**What needs to be done:**
Would you return the lines between the one holding "You are a computer-use" and the one holding "Instruction: Click the", inclusive, and only those, exactly as they stand in the listing below?

**Supplied records:**
^^^^^^^^^^^^^^^^
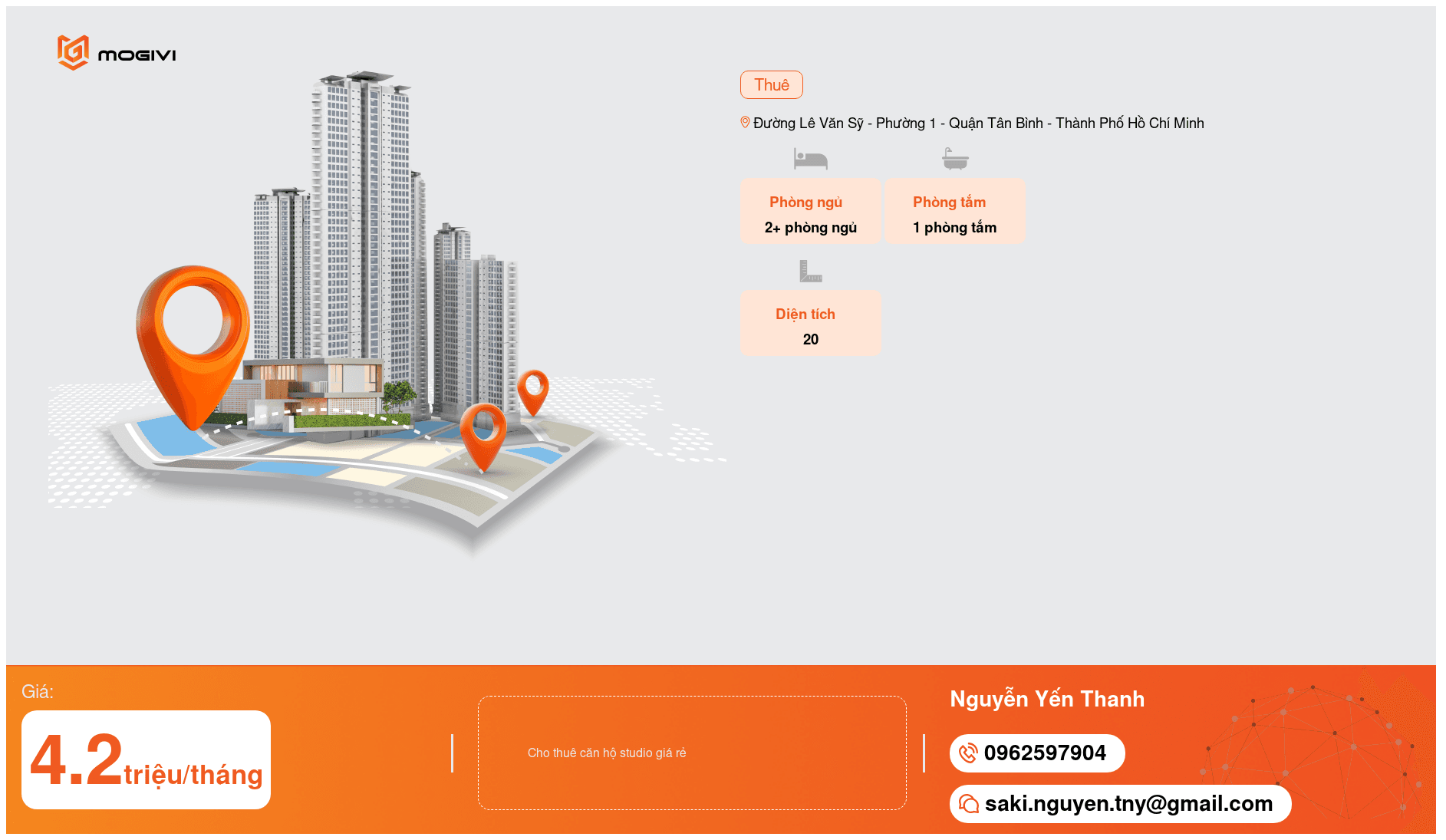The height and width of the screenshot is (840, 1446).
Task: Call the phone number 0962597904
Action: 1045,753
^^^^^^^^^^^^^^^^
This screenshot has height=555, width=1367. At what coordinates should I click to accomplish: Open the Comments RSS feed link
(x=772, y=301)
^^^^^^^^^^^^^^^^
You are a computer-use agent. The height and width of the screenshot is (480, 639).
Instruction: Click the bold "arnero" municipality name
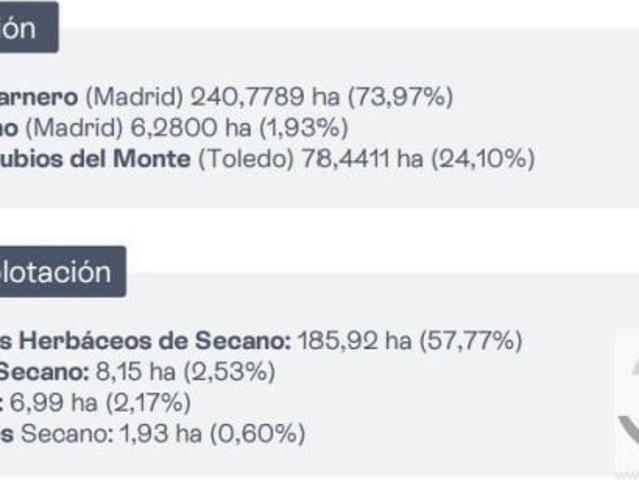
^^^^^^^^^^^^^^^^
**Reply to the task:**
You are a computer-use agent. The height and width of the screenshot is (480, 639).
Instruction: Click the bold "arnero" municipality name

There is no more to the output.